El espectro entre 100 GHz y 3 THz es donde termina 6G y comienza 7G — pero el límite no es arbitrario. Sub-terahertz (100–300 GHz) y terahertz completo (300 GHz–3 THz) difieren en física de propagación, viabilidad semiconductora y arquitectura de sistema de manera tan fundamental que representan diferentes eras de ingeniería.

Datos clave

  • Rango sub-THz: 100–300 GHz — objetivo de 3GPP para 6G
  • Rango THz completo: 300 GHz – 3 THz — frontera de investigación para 7G
  • Potencia máxima a 300 GHz: ~10 mW (InP HBT) — IEEE ISSCC 2025
  • Tasa objetivo: 6G sub-THz: 100+ Gbps; 7G THz: 1+ Tbps por enlace

Física de propagación: la atmósfera como guardián

La atenuación atmosférica en 100–300 GHz es manejable (1–10 dB/km). Por encima de 300 GHz, las líneas de absorción del vapor de agua crean picos que exceden 100 dB/km, haciendo impracticable el despliegue exterior más allá de decenas de metros.

Realidad semiconductora

La potencia de salida máxima cae drásticamente con la frecuencia. A 300 GHz: ~10 mW. A 1 THz: solo medible en laboratorio. El desafío de escalamiento de potencia desde 28 GHz hasta 1 THz supera 10.000×.

Planes de 6G para sub-THz

6G usa sub-THz como capa de capacidad: despliegue denso interior (radio 10–50 m), MIMO masivo, ancho de banda contiguo de 10–50 GHz para tasas pico de 100+ Gbps.

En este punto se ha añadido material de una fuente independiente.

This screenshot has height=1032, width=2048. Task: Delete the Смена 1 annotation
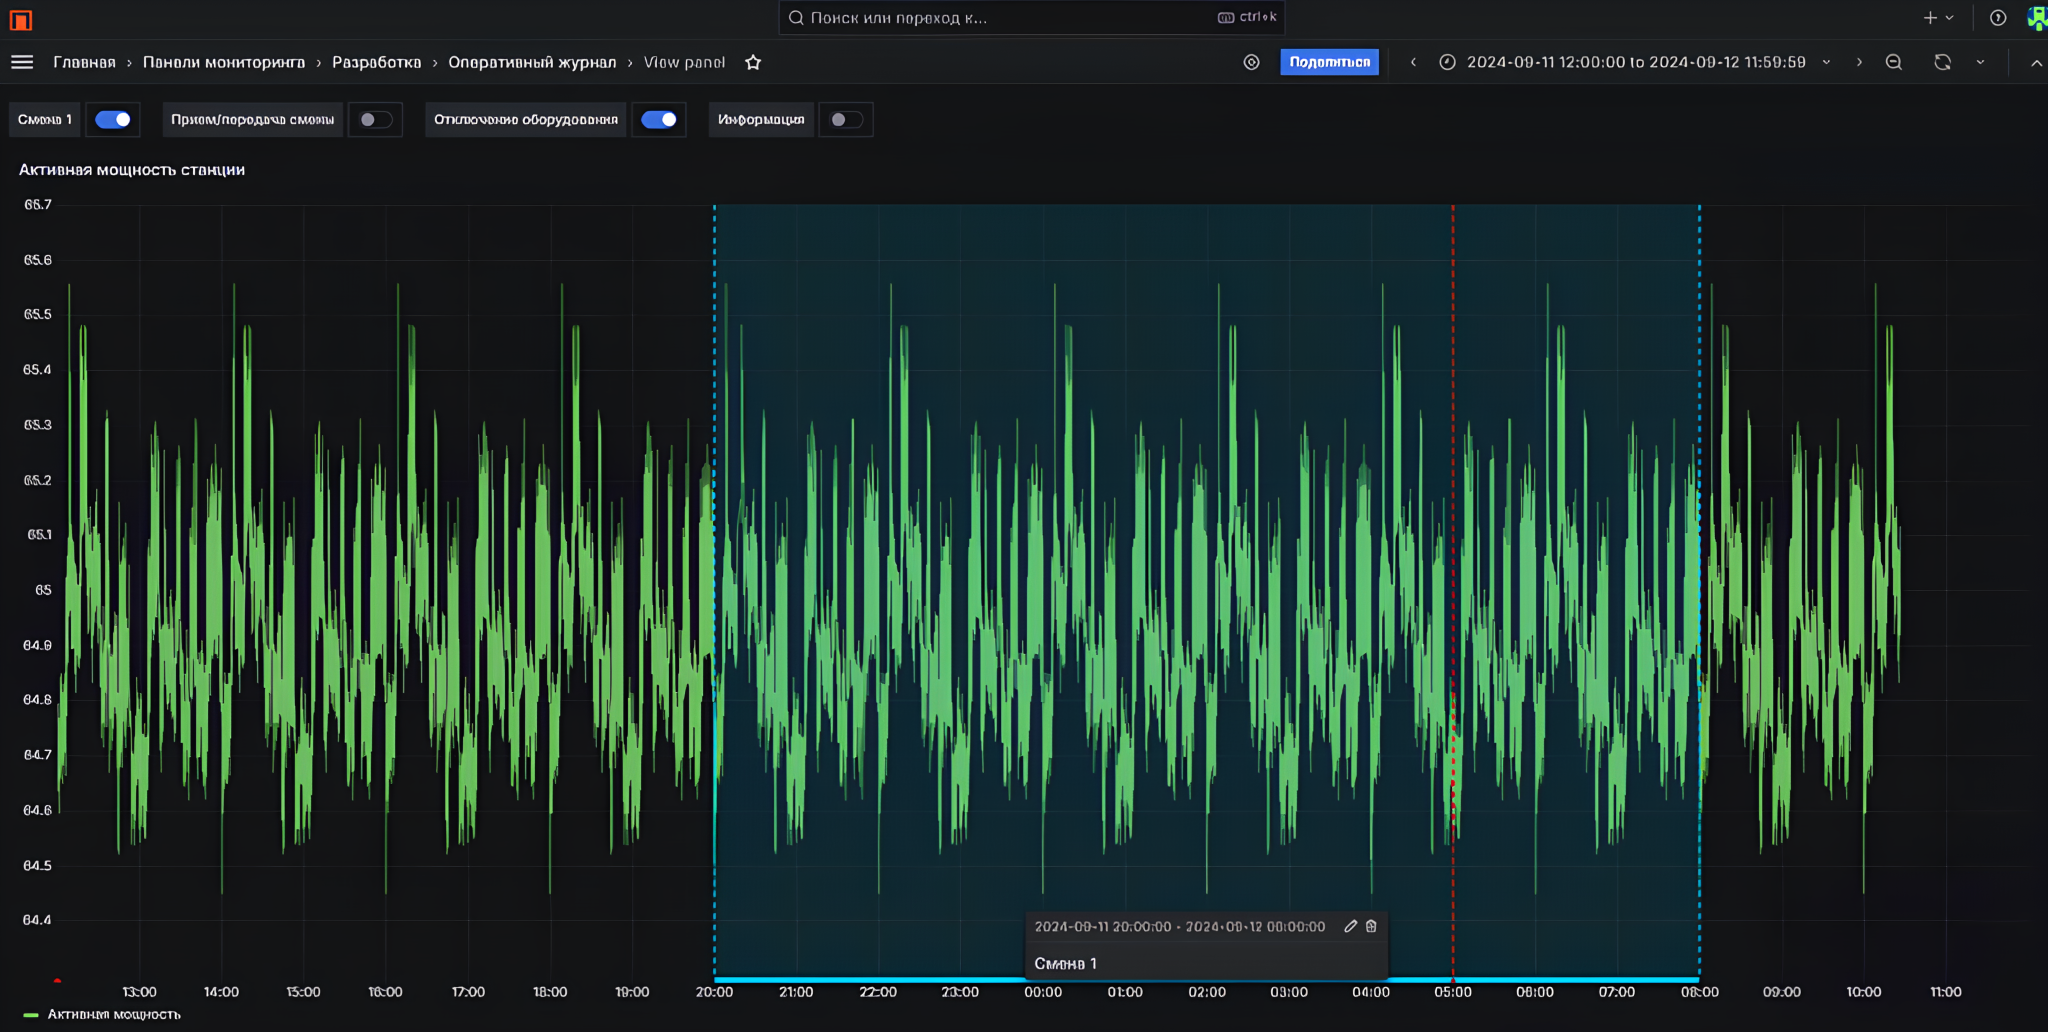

Visión de 7G para THz completo

7G prevé enlaces de terabit (1 Tbps), fusión comunicación-sensor con resolución sub-milimétrica y nanorredes para implantes biomédicos.

Cronología

2028–2030: estandarización 6G sub-THz. 2030–2033: potencia THz alcanza miliwatios. 2033–2037: estandarización 7G con THz. 2037–2040: despliegue temprano de 7G THz.

Conclusión

Los 200 GHz que separan sub-THz del THz completo representan un abismo en complejidad de ingeniería que tardará una década en cerrarse. La brecha refleja cómo la física fundamental marca el ritmo de la evolución inalámbrica.